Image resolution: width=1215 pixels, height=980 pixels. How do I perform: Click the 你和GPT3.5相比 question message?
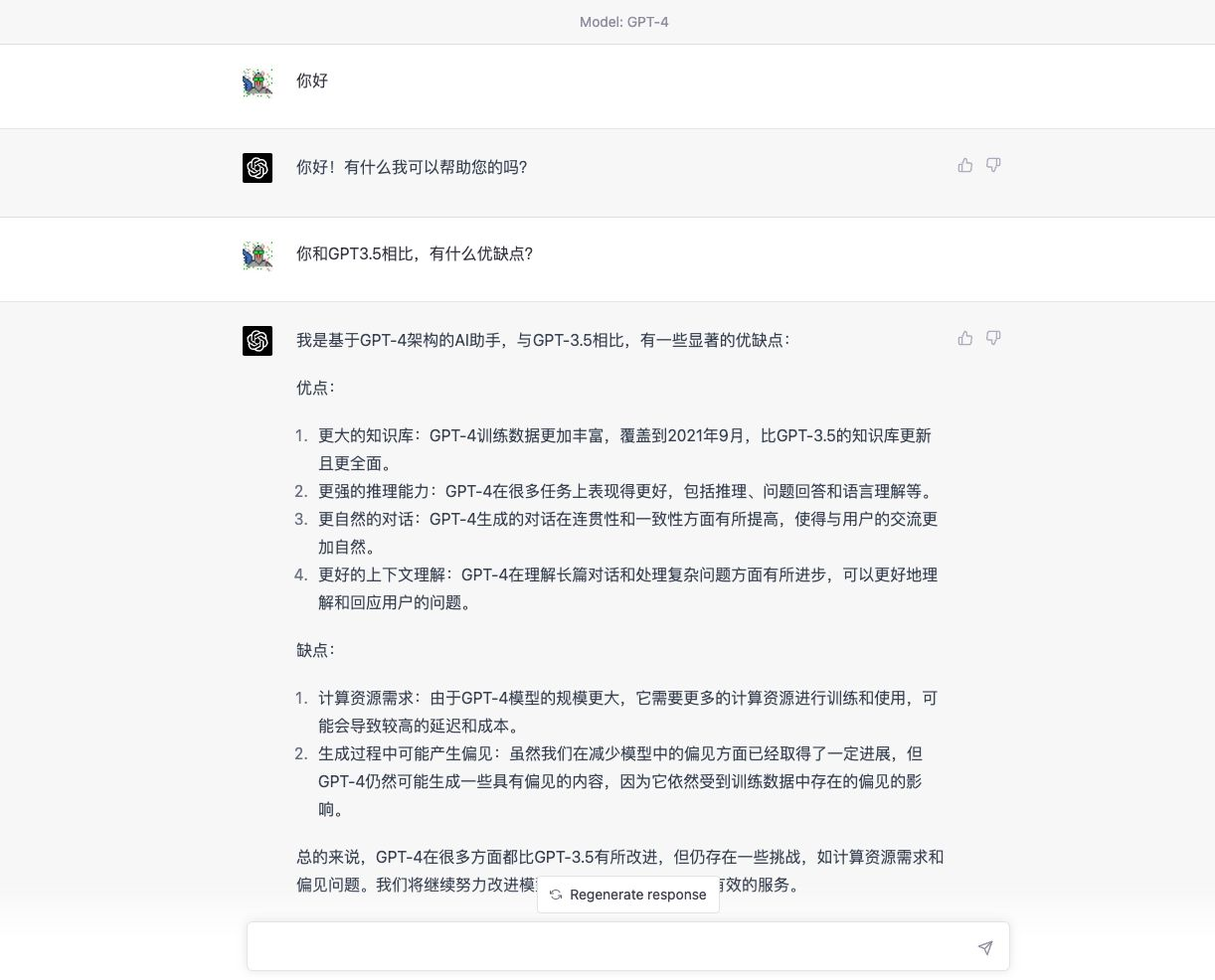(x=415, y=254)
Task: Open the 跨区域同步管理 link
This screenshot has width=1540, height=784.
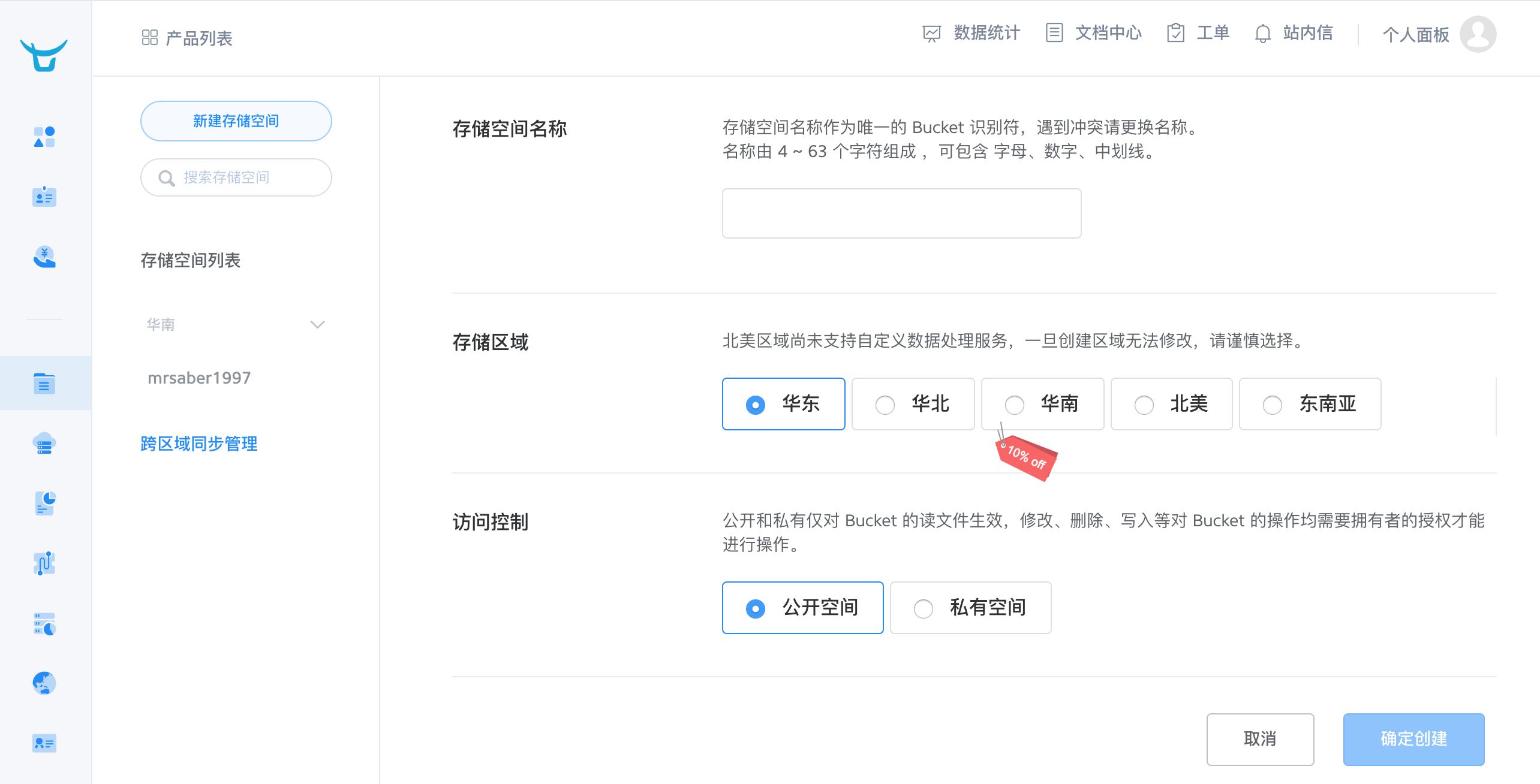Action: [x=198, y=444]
###
Please restate the data word for word, leaving out any picture it holds.

§ Result
Image resolution: width=1215 pixels, height=980 pixels. How do I perform: Click the 你和GPT3.5相比 question message?
(x=415, y=254)
Task: Open the 跨区域同步管理 link
This screenshot has width=1540, height=784.
Action: [x=198, y=444]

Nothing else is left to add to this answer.